**PAGE EXTRACT**:
Moses was wrongfully defending his people by killing the Egyptian, but God even used those actions. Hebrews 11:24-25. "By faith Moses, when he was come to years, refused to be called the son of Pharaoh's daughter; choosing rather to suffer affliction with the people of God, than to enjoy the pleasures of sin for a season;"
God didn’t necessarily endorses Moses’ actions but He did use them to further His plan. There was failure here of a man of faith but his actions were honoring to God because he refused to be called the son of Pharaoh's daughter. He refused things that would tempt the natural man to identify himself with the people of God.
If Moses would have stayed in Egypt, he would have been depending on the power of Pharaoh instead of God. If Pharaoh granted them relief it would have been a worldly relief and not a deliverance by God. Pharaoh’s authority over the people of God would be recognized and Israel would have remained in captivity, dependent on Pharaoh. Moses chose to suffer affliction with the people of God.
God did not intend to use Moses to deliver His people at this time. Moses had to learn that the only weapon to be used to deliver Israel was the power of God.
In verses 11-15 we see Moses as a type of Christ who was also rejected by His people and persecuted by the world. Hebrews 11:27: “By faith he forsook Egypt, not fearing the wrath of the king: for he endured, as seeing him who is invisible."
The path of faith led him into the desert and God provided him a Gentile bride, Zipporah. She pre-figures the church in her association with Moses during this time of his rejection by Israel.
The church is the Gentile bride of Christ today but His heart is still with Israel. Zipporah was the Gentile bride of Moses but His heart was still with Israel.
Chapter 2 ends with the Children of Israel in slavery in Egypt and Moses in exile in the desert. Exodus 2:23-25: “And it came to pass in process of time, that the king of Egypt died: and the children of Israel sighed by reason of the bondage, and they cried, and their cry came up unto God by reason of the bondage. 24: And God heard their groaning, and God remembered his covenant with Abraham, with Isaac, and with Jacob. 25: And God looked upon the children of Israel, and God had respect unto them.”

**RECORDED DATA**:

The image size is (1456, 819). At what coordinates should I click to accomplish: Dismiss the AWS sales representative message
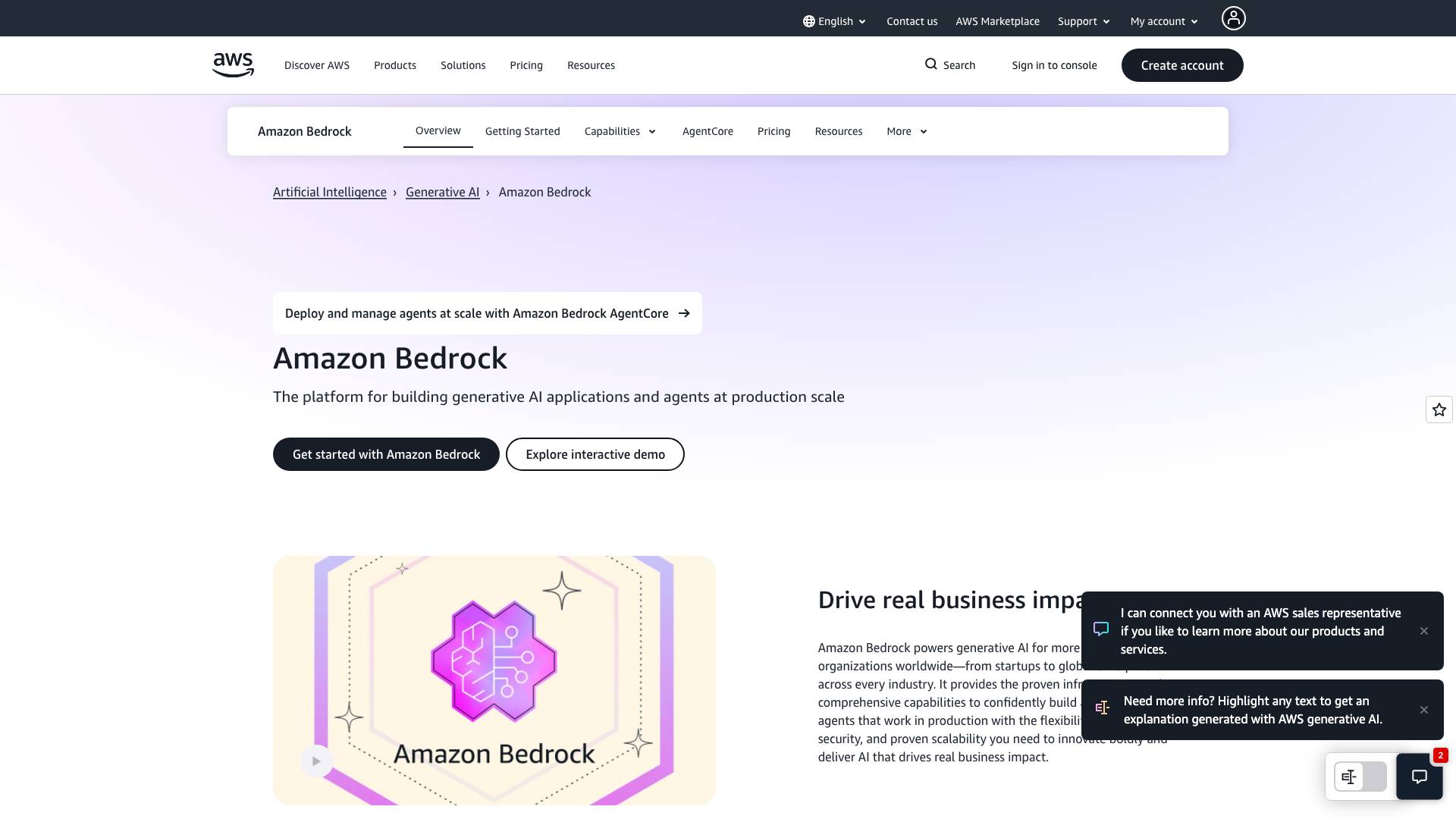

**TASKS**:
• 1. From the commentary on Moses, output the passage that begins at the words "If Moses would" and stops after "power of God.".
• 2. Answer these questions using the commentary on Moses:
(a) Whom did God provide to Moses as a Gentile bride?
(b) According to the commentary on Moses, what was the only weapon to be used to deliver Israel?
(c) At the end of Chapter 2, where is Moses?
• 3. Translate this sentence from the commentary on Moses into Spanish: "Moses chose to suffer affliction with the people of God."

**OUTPUTS**:
• 1.
If Moses would have stayed in Egypt, he would have been depending on the power of Pharaoh instead of God. If Pharaoh granted them relief it would have been a worldly relief and not a deliverance by God. Pharaoh’s authority over the people of God would be recognized and Israel would have remained in captivity, dependent on Pharaoh. Moses chose to suffer affliction with the people of God.
God did not intend to use Moses to deliver His people at this time. Moses had to learn that the only weapon to be used to deliver Israel was the power of God.

• 2.
(a) Zipporah.
(b) The power of God.
(c) In exile in the desert.

• 3. Moisés eligió sufrir aflicción con el pueblo de Dios.